3.6. Effects of OE-MTF on the Growth and the Morphology of S. iniae

To further confirm the antibacterial activity of OE-MTF against S. iniae, a time-growth curve of bacteria was plotted at an MIC of 40 µg/mL. As shown in Figure 4A, OE-MTF strongly inhibited the growth of S. iniae at 40 µg/mL, showing the same degree of inhibition as that of amoxicillin. To investigate the effects of OE-MTF on the morphology of S. iniae, SEM analysis was performed. As a result, untreated bacteria (Figure 4B) displayed the regular cocci morphology of S. iniae. In contrast, OE-MTF induced distinct changes in the morphology of S. iniae, such as a lysed and indistinguishable cytoplasmic membrane structure (Figure 4C). These results suggested that OE-MTF disrupted the cytoplasmic membrane of S. iniae, leading to their death and disintegration, and could act as a bactericidal agent against S. iniae. This bactericidal property of OE-MTF is probably due to bactericidal prenylated isoflavones such as 6,8-diprenylgenistein (4). This was confirmed through the correlation study, which exhibited that antibacterial activities of MTF extracts depended on the content of 6,8-diprenylgenistein (4).
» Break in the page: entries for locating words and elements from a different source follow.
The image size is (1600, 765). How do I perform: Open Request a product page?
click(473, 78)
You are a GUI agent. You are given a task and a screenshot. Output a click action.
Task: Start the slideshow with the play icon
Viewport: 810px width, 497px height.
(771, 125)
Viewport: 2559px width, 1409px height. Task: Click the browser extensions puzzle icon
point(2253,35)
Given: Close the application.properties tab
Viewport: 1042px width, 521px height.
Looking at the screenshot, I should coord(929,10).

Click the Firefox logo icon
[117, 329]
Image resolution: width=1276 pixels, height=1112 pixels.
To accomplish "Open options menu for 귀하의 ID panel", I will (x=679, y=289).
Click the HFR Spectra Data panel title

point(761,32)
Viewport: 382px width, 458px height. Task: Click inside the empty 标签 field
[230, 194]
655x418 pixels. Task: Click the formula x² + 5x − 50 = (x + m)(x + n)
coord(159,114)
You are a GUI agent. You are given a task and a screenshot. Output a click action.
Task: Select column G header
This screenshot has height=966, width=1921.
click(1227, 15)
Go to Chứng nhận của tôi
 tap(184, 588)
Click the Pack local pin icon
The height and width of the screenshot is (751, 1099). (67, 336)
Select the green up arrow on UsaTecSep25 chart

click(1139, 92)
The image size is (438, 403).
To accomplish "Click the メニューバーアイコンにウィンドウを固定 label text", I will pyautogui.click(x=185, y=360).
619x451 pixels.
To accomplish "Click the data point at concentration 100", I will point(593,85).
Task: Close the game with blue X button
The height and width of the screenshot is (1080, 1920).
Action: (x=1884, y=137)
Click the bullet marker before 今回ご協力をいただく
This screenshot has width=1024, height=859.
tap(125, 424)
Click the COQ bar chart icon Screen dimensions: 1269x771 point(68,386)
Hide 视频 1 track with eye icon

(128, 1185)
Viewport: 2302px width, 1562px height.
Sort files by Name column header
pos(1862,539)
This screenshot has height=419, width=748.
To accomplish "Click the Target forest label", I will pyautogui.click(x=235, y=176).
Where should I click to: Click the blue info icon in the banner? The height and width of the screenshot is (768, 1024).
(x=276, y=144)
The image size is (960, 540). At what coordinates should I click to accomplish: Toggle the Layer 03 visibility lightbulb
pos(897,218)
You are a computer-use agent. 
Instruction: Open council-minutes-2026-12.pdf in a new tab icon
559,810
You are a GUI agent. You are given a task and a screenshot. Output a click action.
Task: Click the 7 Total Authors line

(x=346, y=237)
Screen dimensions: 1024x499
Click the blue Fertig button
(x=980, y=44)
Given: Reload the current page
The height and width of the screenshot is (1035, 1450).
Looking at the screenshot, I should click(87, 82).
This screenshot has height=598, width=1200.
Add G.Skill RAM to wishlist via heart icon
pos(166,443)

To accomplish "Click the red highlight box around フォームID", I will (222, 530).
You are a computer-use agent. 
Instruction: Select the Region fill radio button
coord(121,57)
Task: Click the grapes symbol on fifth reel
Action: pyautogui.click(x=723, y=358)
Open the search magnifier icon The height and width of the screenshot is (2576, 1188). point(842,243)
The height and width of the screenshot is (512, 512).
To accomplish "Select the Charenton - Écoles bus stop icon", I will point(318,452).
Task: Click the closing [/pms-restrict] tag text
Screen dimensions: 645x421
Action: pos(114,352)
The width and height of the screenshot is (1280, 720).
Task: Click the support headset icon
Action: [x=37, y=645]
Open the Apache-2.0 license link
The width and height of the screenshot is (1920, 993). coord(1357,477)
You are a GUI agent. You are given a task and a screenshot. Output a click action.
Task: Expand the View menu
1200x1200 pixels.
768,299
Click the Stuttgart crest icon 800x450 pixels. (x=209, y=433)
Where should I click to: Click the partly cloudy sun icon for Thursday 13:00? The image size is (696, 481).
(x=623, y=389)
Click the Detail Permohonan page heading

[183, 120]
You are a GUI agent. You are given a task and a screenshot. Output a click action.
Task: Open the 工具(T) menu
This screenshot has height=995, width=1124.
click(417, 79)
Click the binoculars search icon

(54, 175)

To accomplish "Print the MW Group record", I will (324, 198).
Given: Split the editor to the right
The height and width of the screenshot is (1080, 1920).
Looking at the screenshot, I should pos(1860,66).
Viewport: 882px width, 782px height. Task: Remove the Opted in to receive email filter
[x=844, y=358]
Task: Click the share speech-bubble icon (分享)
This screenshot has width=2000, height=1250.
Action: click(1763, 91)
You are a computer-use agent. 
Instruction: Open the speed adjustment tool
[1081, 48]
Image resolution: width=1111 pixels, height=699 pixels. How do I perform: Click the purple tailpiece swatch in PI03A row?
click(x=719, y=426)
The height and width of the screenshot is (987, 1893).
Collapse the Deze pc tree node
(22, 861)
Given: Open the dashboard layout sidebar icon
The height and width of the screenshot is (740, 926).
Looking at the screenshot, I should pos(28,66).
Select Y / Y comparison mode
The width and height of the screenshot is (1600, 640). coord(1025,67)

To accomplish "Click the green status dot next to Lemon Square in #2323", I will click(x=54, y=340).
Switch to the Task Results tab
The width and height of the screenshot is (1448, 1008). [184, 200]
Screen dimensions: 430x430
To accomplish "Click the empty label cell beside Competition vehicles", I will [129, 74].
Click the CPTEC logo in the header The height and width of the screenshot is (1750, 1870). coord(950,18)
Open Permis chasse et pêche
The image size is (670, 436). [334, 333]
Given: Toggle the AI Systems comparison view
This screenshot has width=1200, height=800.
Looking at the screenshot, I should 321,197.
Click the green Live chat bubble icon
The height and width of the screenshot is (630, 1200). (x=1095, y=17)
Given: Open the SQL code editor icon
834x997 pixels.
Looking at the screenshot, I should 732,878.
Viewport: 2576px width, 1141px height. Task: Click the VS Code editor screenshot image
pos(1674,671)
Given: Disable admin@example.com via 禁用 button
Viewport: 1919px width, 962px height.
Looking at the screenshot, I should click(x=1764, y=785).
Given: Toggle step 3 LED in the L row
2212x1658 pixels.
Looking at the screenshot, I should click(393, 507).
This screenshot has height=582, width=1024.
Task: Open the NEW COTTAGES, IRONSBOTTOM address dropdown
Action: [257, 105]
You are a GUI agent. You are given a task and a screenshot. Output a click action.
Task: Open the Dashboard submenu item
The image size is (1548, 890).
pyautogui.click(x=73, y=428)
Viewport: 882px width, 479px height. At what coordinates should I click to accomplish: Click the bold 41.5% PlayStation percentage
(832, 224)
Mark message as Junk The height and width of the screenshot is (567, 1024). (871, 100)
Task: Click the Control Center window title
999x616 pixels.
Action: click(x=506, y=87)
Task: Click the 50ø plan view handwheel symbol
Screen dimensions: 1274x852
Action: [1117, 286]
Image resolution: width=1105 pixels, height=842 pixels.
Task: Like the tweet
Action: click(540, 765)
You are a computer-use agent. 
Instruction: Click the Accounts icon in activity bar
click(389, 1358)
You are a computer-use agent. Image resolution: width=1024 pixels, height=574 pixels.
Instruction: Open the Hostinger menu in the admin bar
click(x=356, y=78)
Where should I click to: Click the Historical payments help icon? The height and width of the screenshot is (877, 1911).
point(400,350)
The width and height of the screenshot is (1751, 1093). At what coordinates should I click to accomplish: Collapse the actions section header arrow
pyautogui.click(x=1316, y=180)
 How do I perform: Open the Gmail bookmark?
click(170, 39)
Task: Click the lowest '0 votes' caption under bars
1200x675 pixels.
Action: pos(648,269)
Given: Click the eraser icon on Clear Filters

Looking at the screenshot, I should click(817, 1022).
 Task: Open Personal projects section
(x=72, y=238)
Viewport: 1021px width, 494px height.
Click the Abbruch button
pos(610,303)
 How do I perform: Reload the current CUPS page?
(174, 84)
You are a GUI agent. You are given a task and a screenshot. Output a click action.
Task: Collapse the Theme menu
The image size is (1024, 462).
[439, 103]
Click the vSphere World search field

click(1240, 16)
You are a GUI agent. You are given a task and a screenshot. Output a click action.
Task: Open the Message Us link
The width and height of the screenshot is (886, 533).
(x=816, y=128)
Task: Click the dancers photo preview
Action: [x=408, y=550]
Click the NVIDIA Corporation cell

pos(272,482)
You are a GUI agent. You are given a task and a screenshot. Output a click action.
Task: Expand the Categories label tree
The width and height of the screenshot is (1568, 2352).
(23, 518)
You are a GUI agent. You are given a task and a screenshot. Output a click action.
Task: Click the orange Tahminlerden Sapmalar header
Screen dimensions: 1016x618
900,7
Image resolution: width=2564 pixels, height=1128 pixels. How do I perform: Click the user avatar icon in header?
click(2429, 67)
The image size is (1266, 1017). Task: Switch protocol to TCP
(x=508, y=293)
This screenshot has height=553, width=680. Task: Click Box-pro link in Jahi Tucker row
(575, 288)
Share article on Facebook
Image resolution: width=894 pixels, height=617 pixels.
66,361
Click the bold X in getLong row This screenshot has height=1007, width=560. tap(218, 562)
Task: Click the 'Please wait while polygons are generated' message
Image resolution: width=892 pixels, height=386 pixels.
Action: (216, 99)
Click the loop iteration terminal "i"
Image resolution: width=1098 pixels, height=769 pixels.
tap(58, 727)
Similarly, Araya-Cloutier et al. [18]. Reported that extracts rich in prenylated isoflavonoids showed potent antibacterial and bactericidal activities against Gram-positive bacteria such as L. monocytogenes and MRSA.

4. Conclusions

As a result of SAR analysis of 22 isoflavones from M. tricuspidata extracts (leaves, ripe fruits, and unripe fruits), it was confirmed that the prenyl group of the isoflavone skeleton was an important key for antibacterial activity against S. iniae. Some characteristic prenylated isoflavones containing 6,8-diprenylgenistein (4) (MTF), 6,8-diprenylorobol (5) (MTL), and alpinumisoflavone (10) (MTU) were identified as compounds that largely determined the antibacterial activity of the extract of M. tricuspidata from each part through PCA analysis. In addition, the content of 6,8-diprenlygenistein (4) in extracts of M. tricuspidata ripe fruits showed a positive correlation with antibacterial activity and cytotoxicity to FHM cells. The optimal extraction conditions of M. tricuspidata ripe fruits for antibacterial activity and cytotoxicity were successfully obtained using BBD. Based on the results of BBD, the optimal extraction conditions were an ethanol concentration of 50%, an extraction temperature of 80 °C, and an extraction time of 7.5 h. Furthermore, a good agreement between predicted and experimental responses showed a satisfactory predictive capacity of mathematical models developed. Under these optimized conditions, OE-MTF showed potent antibacterial activity, with an MBC/MIC ratio of 2, suggesting a bactericidal action. In addition, OE-MTF exhibited the disintegration of bacterial cytoplasmic membranes and cell disruption against S. iniae in the SEM analysis. Taken together, the results of the present study may provide a basic clue that the extract of M. tricuspidata ripe fruits and its active compounds can be applied to control Gram-positive fish pathogens. However, further in vivo efficacy and toxicity studies are needed to better understand the therapeutic efficacy and mechanism of action of OE-MTF and its active compounds in farmed fish, which could ultimately lead to their application as eco-friendly antibacterial agents against streptococcosis and aid food safety by reducing the use of antibiotics in the aquaculture industry.